I've just come back from a really nice week away with my dad and stepmum; we were camping and at a festival, so it's all been good.

Today, I had the day off ahead of going back to work tomorrow and I'm just...feeling a little unsettled in my own skin. This is a difficult one to explain, but I seem to struggle generally on days off. I don't think I'm entirely happy. It's not that I'm lonely, exactly because I like time alone but more that I'm wary to be alone because I always have to be doing something. I'm particularly worried because I can often feel stuck in limbo and my whole body strains with it; it's like I'm on the alert, not relaxed.

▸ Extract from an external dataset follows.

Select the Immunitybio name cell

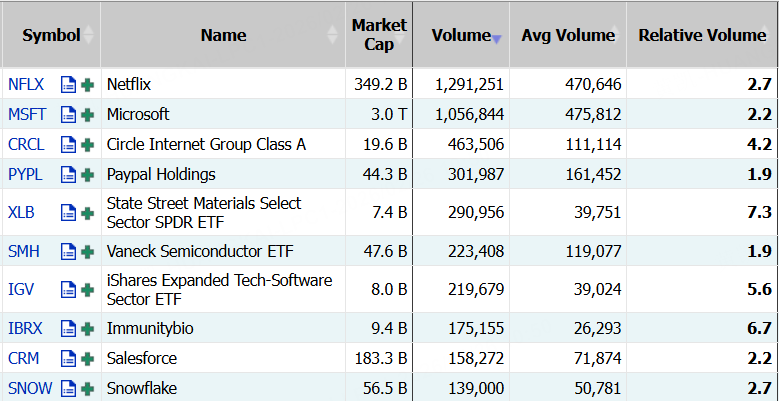click(x=149, y=328)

I think of a hundred things to do at once, or I can't think of anything to do at all. I feel the strain so much and it's like I would rather be worrying about something. It feels like more work not to worry than to worry. I guess at least when I'm worrying, I have something occupying my mind.

And that makes me feel terrible. I'm lucky to have the life I have but it's like I want stuff to be wrong so I have stuff to worry about. And I don't, I really don't, but I'm just struggling with this feeling so much. I don't want to waste my life worrying but I can't seem to treasure the times when things are fine. I feel so bad for the times in my twenties when I worried too much. The festival this week has given me a chance to think about my day-to-day existence; I'm not entirely happy with my life (I know, no-one is, really and the grass is always greener etc.) and I'm worried about how I spend my spare time because I just seem to exist and slump. I tried to shake it up today but I just wound up with this same feeling. It's like my brain is straining to stay occupied and it just tires me out. What will it take for me to relax? I also went to a valuable talk about mental health and I'm trying to apply what we were told to my everyday life. I'm just finding everything so hard and I find myself strangely reluctant to go back to work tomorrow.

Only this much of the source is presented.